WHAT IS EXPECTED:
Reproduce exactly the lines below, starting at the line that contains "You are a computer-use" and ending with the last line of the records, both included; leave out any pictures.
---------- PROVIDED ENTRIES
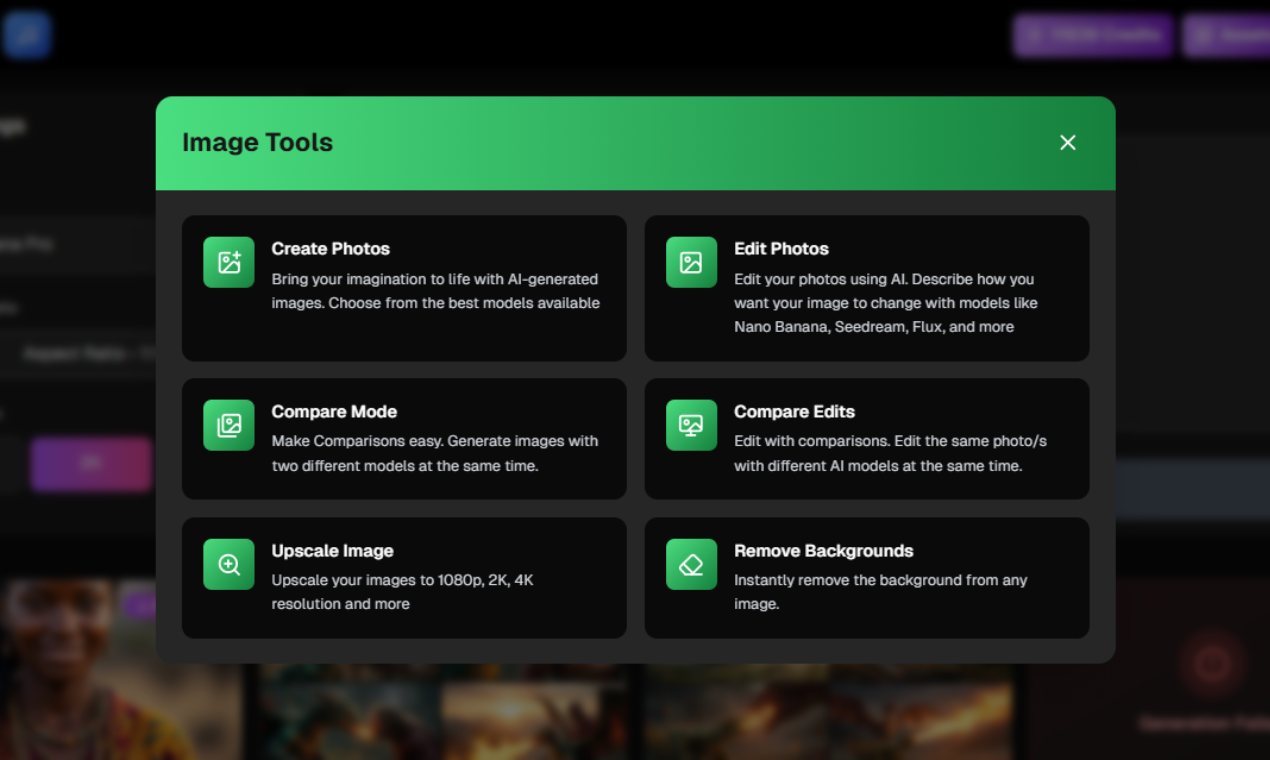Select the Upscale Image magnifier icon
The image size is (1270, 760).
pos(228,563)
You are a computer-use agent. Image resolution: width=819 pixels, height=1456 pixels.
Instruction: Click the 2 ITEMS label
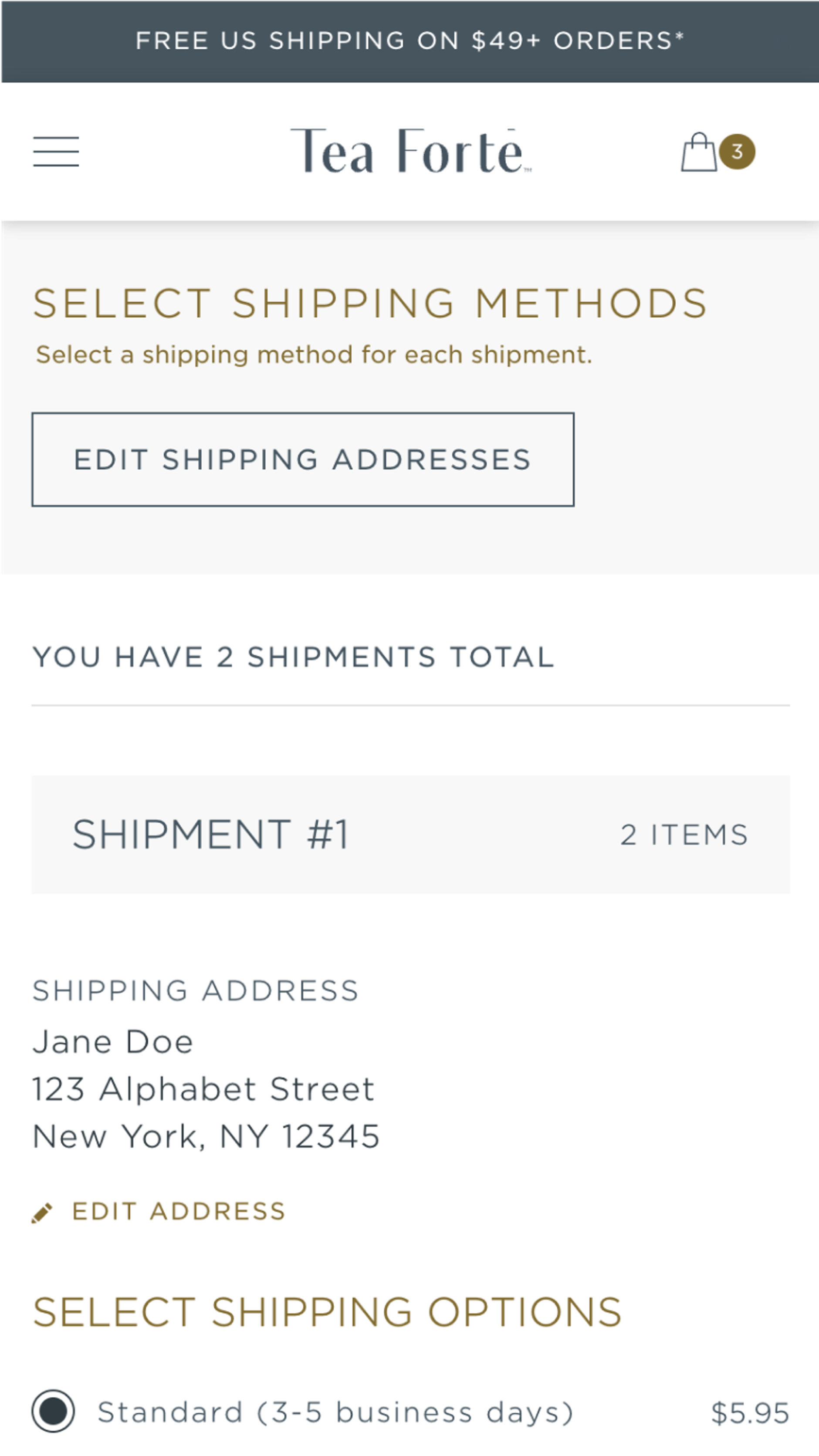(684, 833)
--------------------
ANSWER BELOW:
You are a computer-use agent. Image resolution: width=819 pixels, height=1456 pixels.
Instruction: Click the 2 ITEMS label
(684, 833)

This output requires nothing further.